Investments, Energy, and Green Economy
Herbert Dawid (Department of Business Administration and Economics and Center for Mathematical Economics, Bielefeld University); Peter M. Kort (Department of Econometrics and Operations Research & CentER, Tilburg University; Department of Economics, University of Antwerp); Sergio Vergalli (Department of Economics and Management, Università degli Studi di Brescia; Fondazione Eni Enrico Mattei)
Investments, Energy, Green Economy
Journal of Economic Dynamics and Control Volume 126, May 2021
The current pandemic crisis illustrates that the economy can be strongly affected by factors that are not necessarily economic. This highlights the need for a broad perspective in the analysis of economic dynamics, taking into account the role of different interconnected factors. A new paradigm of growth seems necessary to describe and evaluate economic dynamics and results of decisions and policy interventions. To that end the recent concept of “sustainable development” has been put forward, which provides an integrated development between the economy, society and the environment, capable of understanding the future and managing the growing uncertainty. It is based on the insight that a crucial aspect of future development is the management of natural resources. The new sustainable paradigm addresses topics like decarbonization and energy transition, with the aim to contain future climate change crises. The European Green Deal and part of the Next Generation EU funds have been designed in this direction. They are based on the understanding that investments aimed at the Green Economy can reduce environmental impacts, stimulate growth and also better control sources of environmental and economic uncertainty.

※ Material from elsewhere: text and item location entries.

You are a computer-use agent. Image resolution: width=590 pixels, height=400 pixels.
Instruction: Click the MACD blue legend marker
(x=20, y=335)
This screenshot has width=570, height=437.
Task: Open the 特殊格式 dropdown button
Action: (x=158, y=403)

Already for a long time contributions to the literature have demonstrated that adopting more sustainable and responsible behavior has the great advantage of reducing future risks. In fact, empirical evidence underlines that economic investors reward the most virtuous companies by recognizing a lower business risk. It therefore seems that the path to growth is traced and, in any case, seems almost inevitable to limit damaging effects of future crises.